We are a small country and already we have more than 40 so- called universities and more to come. They keep on presenting proposals for licenses and there is no policy on this. There is a lack of enforcement and this started in the ‘90s and then became chaotic, and you have political interest at stake sometimes, sometimes clientelism, sometimes nepotism, all the ills of society are there so this is an issue that needs to be addressed first.
E Telecommunications privatization has been stifled by politics and market conditions. How will you encourage competition and root out bad governance in the sector?
There is bad governance in all sectors, in all of the above. The current minister has done something that is a great achievement by lowering prices. This is a major achievement and I don’t know why this was not done before Minister Bassil came to office. The minute this service started in the mid-90s, corruption started there.

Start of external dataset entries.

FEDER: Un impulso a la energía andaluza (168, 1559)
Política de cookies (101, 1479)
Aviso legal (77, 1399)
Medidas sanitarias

When it comes to privatization, in this sector or in any other sector, it cannot be simply privatization by the norms that apply in a number of developing countries where privatization meant private property not [real] privatization. We have seen this in a number of countries in the Middle East and elsewhere. If it is privatization by the norms that apply in Europe or developed markets where there is transparency, then yes [we agree]. Otherwise privatization becomes synonymous with private business. Under the label of privatization we can get into a very bad situation in all sectors. So we are for privatization and we support privatization, but again it should not be politicized; it should be totally transparent and it should go by the rules and the norms that are in application in other countries. We opt for privatization when we know that we can assure that we can abide by these laws. Otherwise it’s not simply the rush for privatization. Privatization, if not applied properly, is not a recipe for reform. It becomes a recipe for corruption. [I support] no politicization, transparency and the norms that are in application — the best practices.